### SET TASKS
**A)** Name the films that Patrick H. Willems counts as his Letterboxd favorites in the podcast episode descriptions.
**B)** Pick up the podcast episode descriptions after their last sentence and keep writing.

### TEXT SHOWN
Variety reporter and Austin native Selome Hailu joins hosts Gemma and Slim to discuss why her Letterboxd profile is only for people who support Holes being her number one movie, and to celebrate the finer points of her other favorite films: The Last Black Man in San Francisco, The Young Girls of Rochefort and Saint Frances. Plus: the perfect rating, the need for a five-star-plus-“unlike” emoji, Emile Mosseri’s transcendent soundtracks, Slim’s religious experience with Last Black Man’s skateboarding scenes, the urgent conversation around incarceration that Holes brings up, spending time with those you love, breaking the cinephile bubble, meeting Magic Johnson, and a little chat about Selome’s rating for Babe: Pig in the City.

Video essayist and popular member Patrick H. Willems joins hosts Gemma and Slim to “Patrick Explains” his four Letterboxd favorites: Kiki’s Delivery Service, The Matrix, Evil Dead II and Rushmore, and talk about why he devotes his time to demystifying the art of filmmaking, why he relates to a depressed thirteen-year-old witch, the life-changing energy of The Matrix, Sam Raimi’s extraordinary output, and precocious Wes Anderson characters. Plus: Patrick fills us in on his accidental feature film and his Keanu podcast, we get his shocked reaction to the Fast X director news as it happens, and quickly recover with a deep dive into Josh Hartnett’s best work. Patrick has a bone to pick with High Fidelity, and Slim promises to finally watch the best action scene ever made—the train chase in The Wrong Trousers.

### DATA EXTRACT
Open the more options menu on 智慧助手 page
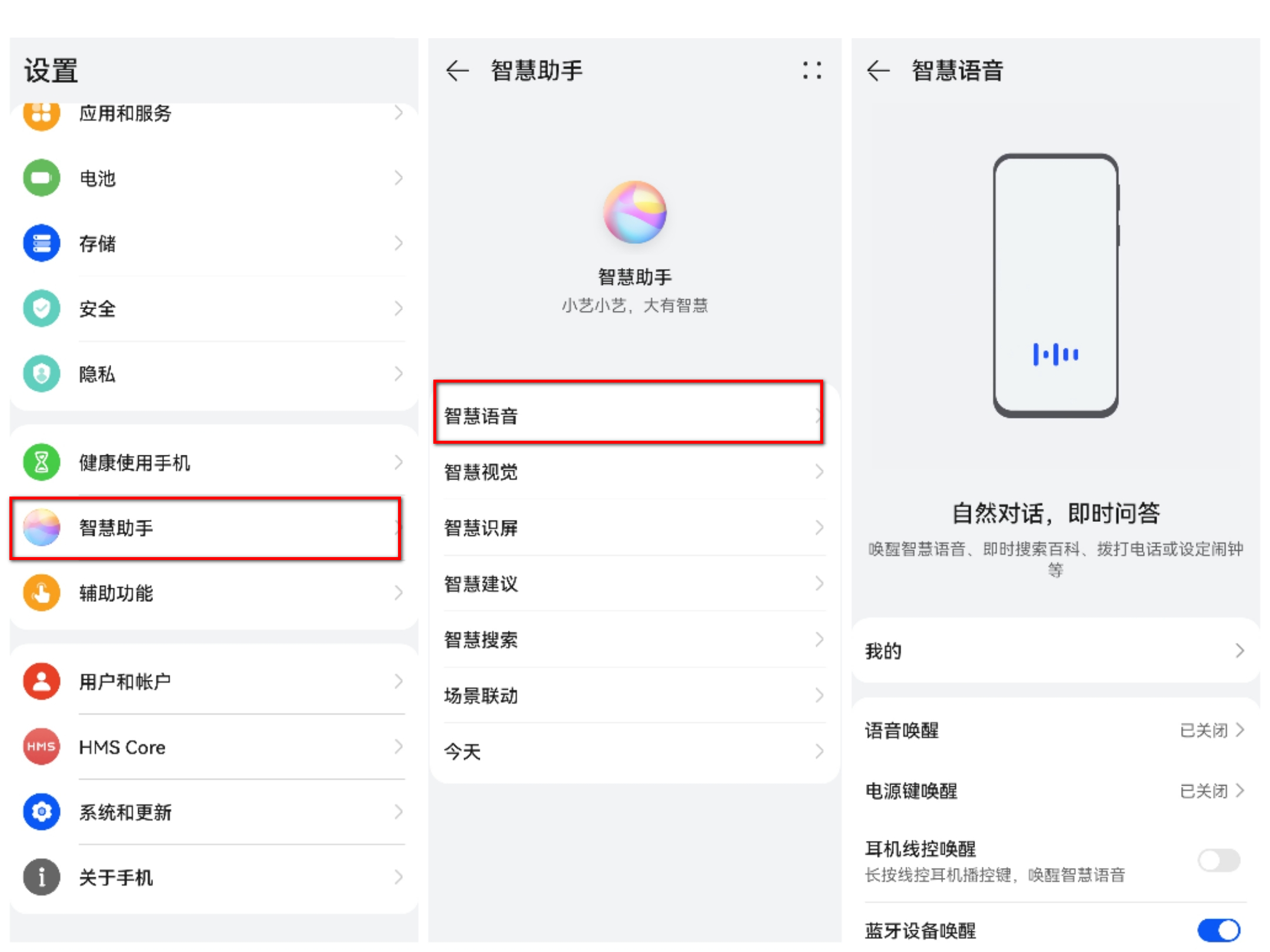 (x=811, y=71)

### ANSWERS BELOW
**A)** Kiki's Delivery Service, The Matrix, Evil Dead II, Rushmore

**B)**
You Must Remember This podcast creator and reformed movie critic Karina Longworth joins hosts Gemma and Slim for a steamy conversation about erotic American cinema of the 1980s via four of her ’80s faves related to the new season of her show: Paul Schrader’s American Gigolo, Brian De Palma’s Body Double, Adrian Lyne’s Nine 1/2 Weeks and Roger Donaldson’s No Way Out. Plus: how to become an American gigolo, the sex appeal of venetian blinds and ankle bracelets, De Palma’s movie alter-ego, Kim Basinger’s Nine 1/2 Weeks experiences, Kevin Costner’s denim fit, Melanie Griffith’s comic smarts, Richard Gere’s… everything, and, yes… In the Cut.

Everything Everywhere All at Once writer-directors Daniel Kwan and Daniel Scheinert join hosts Gemma and Slim for an unabashed conversation about love, empathy, crying, dopamine, their movie’s stars, and whether “this butt-plug action movie is better than The Godfather”. Plus: time travel logic, anime adoration, Yuen Woo Ping, Kurt Vonnegut Jr’s The Sirens of Titan, imposter syndrome, how they filmed the rock scene, how music videos helped get their new film made, Scheinert’s wild Indiana Jones pitch, the joy of movies that take big swings, The White Stripes, fanny-pack supremacy, Cloud Atlas, the real enemy of EEAAO, and what it feels like to suddenly have the highest-rated film on Letterboxd (only the third-ever film to hold the number-one spot in Letterboxd history).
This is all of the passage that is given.